The chemistry team created a system called “Mol-Hunter: an artificial intelligence agent for automated molecular discovery and synthesis.” Their workflow included machine learning predictions, molecular dynamics simulations, quantum mechanical calculations, literature search, a database application programming interface, and a retrosynthetic reaction network search.

Seonghwan Kim, a third-year materials science and engineering graduate student in the Jackson and Schroeder groups, said the team was motivated to be in the competition because they all wanted experience utilizing LLMs for automated molecular discovery in their research. Large Language Models, like GPT4, Kim explained, are having huge impacts in chemistry, so many researchers are trying to use LLMs for automated lab work.

“That’s what motivated us, and we enjoyed learning lots of large language models during the Hackathon and communicating with a lot of computer science students and professors,” he said.

Iyer, a second-year chemistry graduate student in the Jackson group, said the overall goal was coming up with a computational workflow that could predict the physical properties of a particular molecule and then generate a synthesis pathway for that molecule.

In the Jackson Lab, Kim said the team has gained experience using machine learning in chemistry research, so they could seamlessly transfer those skills to this project, combining machine learning predictions and molecular simulations with LLMs to try to build an autonomous workflow.

One of the challenges they had to overcome, said Wu, a first-year chemistry graduate student in the Jackson and Schroeder labs, was not being very familiar with LLMs. So, the competition was a bit of a LLM crash course for the team members, who learned a lot in just two days with technical support from NCSA staff.

Yu said it was just a really great learning environment for them.

“This is an area that we don't have high expertise in, but the fact that we were all working on it together and then the environment of only having 48 to 72 hours to complete a huge project like this, all of that together really fostered that good productive sort of working environment,” Yu said. “We went in there the first day knowing nothing about how to program the language models, but by the end, not only did we have this project, but we also learned all the tools that can be helpful to our future research.”

The team said that their project as well as the knowledge they gained will factor into research in their lab. In particular, the team members in the Jackson lab are interested in extending the Mol-Hunter workflow to their work on the Open Macromolecular Genome – an open polymer property database to enable generative AI in the chemical sciences.

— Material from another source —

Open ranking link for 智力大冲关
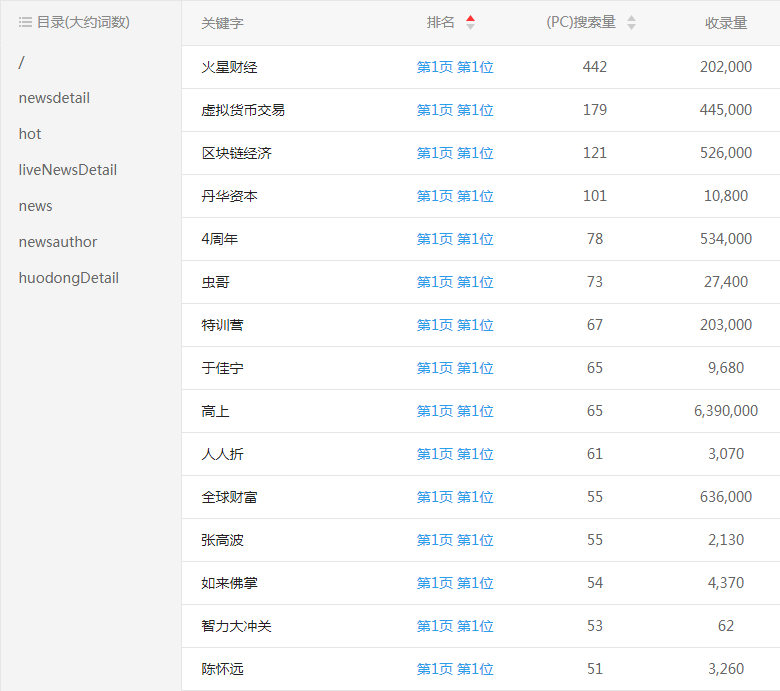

“We think that the Mol-Hunter project could represent a new paradigm for interfacing non-expert chemical scientists with advanced machine learning architectures via chatbot-like functionality enabled by large language models,” Jackson said.

And Yu said this project could be a springboard for his career.

“I'm trying to get a job in academia, and I think this large language model can be one direction for me to work on in the following 10 years,” he said.

Kim said he really enjoyed the collaboration process with his teammates.

“This Hackathon doesn't have specific individual tasks, so we had to discuss together what to do together,” he said. “That was a fun process.”

Iyer said she also enjoyed collaborating with her teammates and the learning process.

“My part of the project was something I think a computer science student would have been able to do much quicker, because it was very heavy on data structures and algorithms. And that's not something I have studied, but being able to figure that out and implement it to the problem that was satisfying for me personally,” she said.


Four researchers stand side by side in front of a blue wall
Researchers from the Jackson Lab, from left, Seonghwan Kim, Shruti Iyer, Jason Wu and Zheng Yu, won the Ashby Prize in Computational Science Hackathon at the National Center for Supercomputing Applications.